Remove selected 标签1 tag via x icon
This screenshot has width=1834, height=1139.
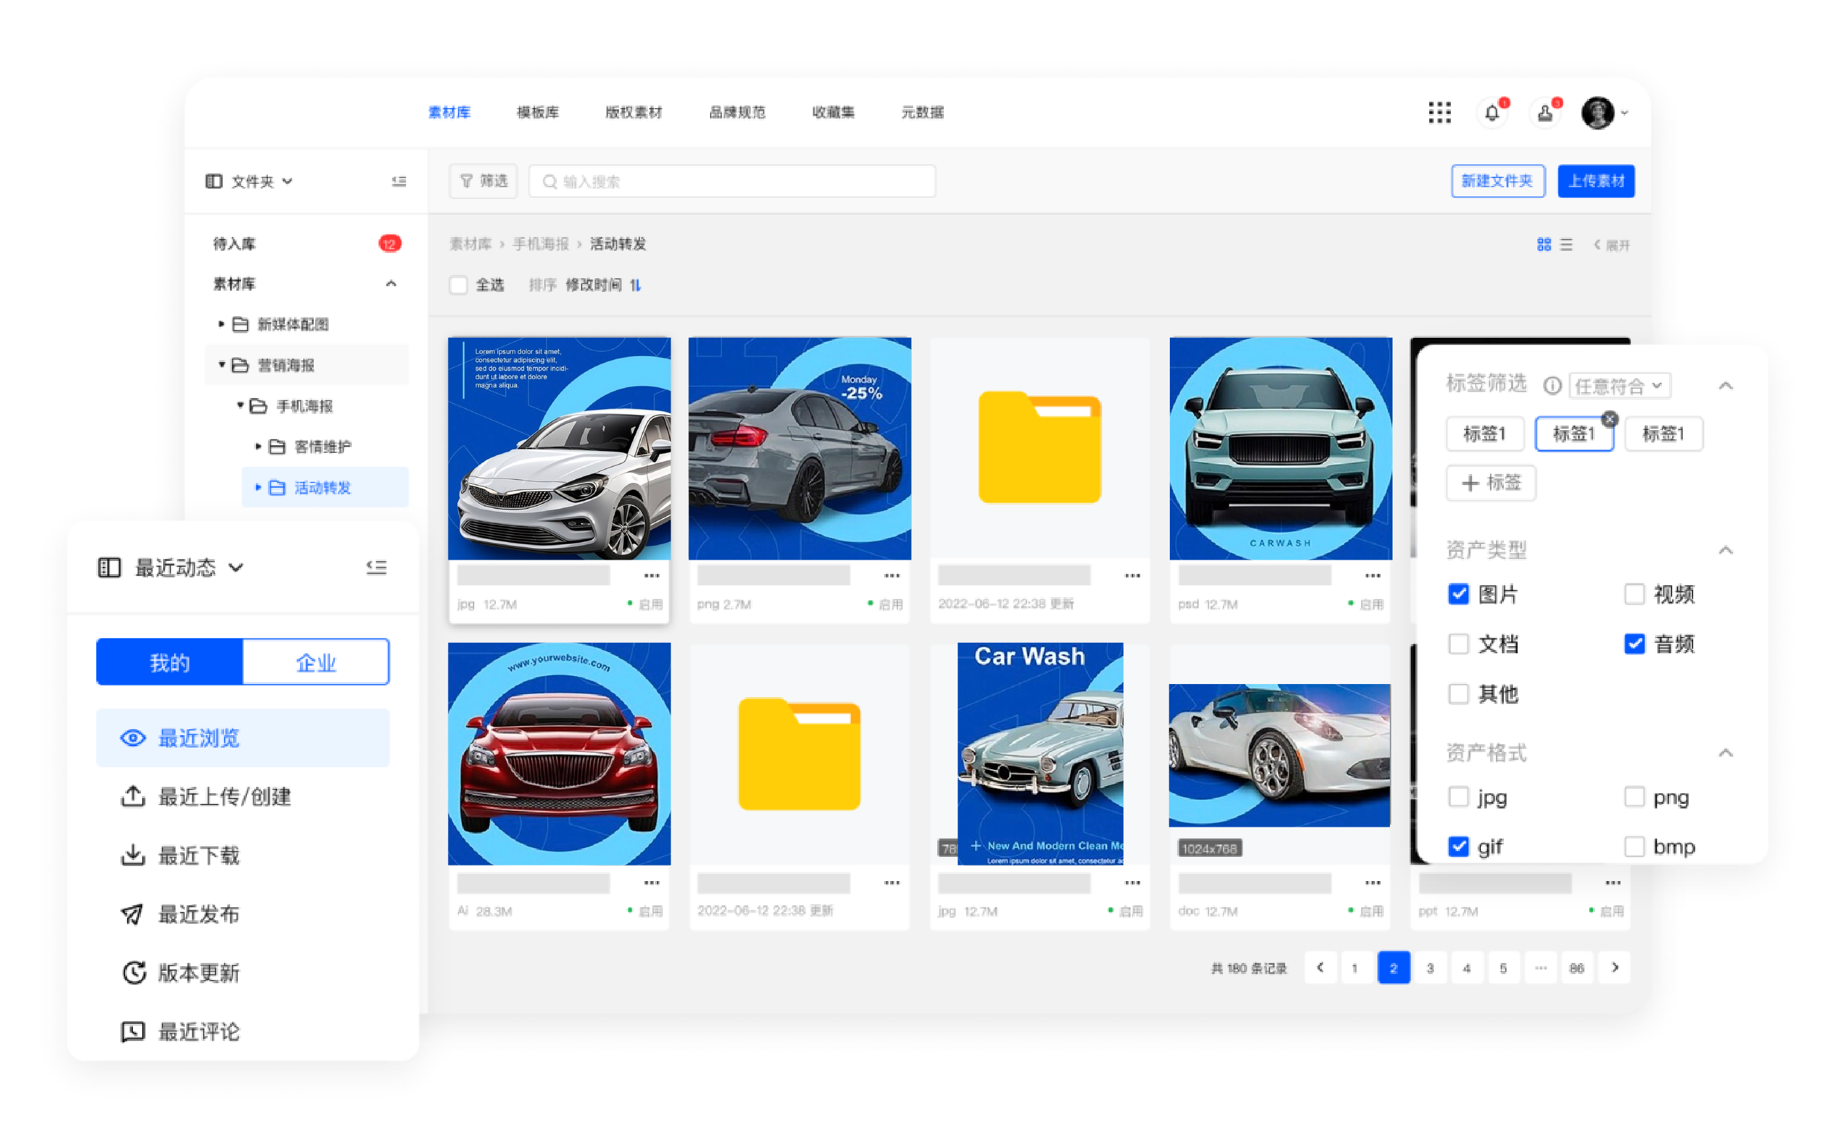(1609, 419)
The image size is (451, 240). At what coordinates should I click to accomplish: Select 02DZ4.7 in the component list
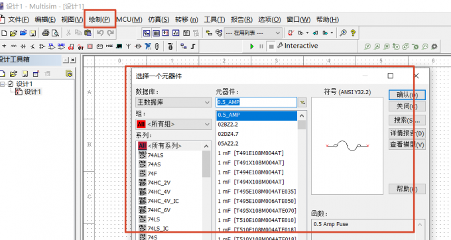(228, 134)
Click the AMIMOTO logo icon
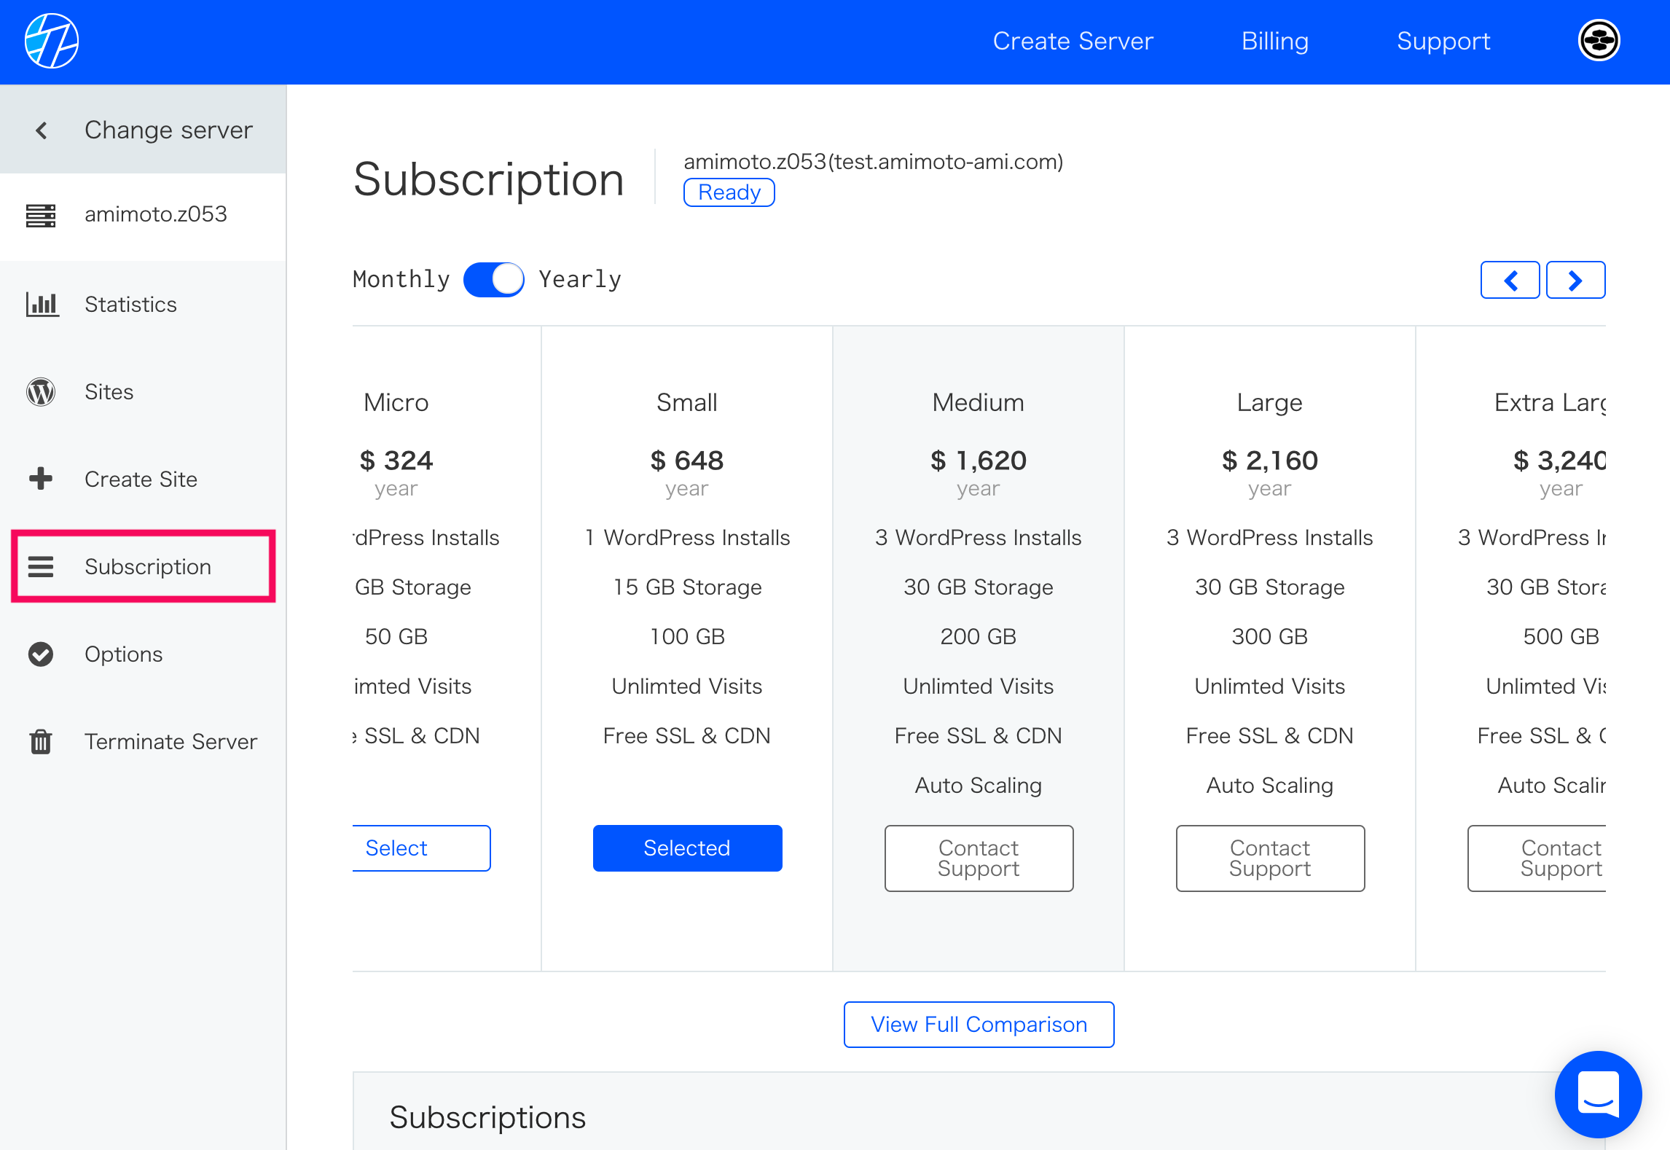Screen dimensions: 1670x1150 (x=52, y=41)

TASK: Tally the lines of the items above that contain the string "icon", and give only the number.

SOLUTION TO THE EXERCISE: 2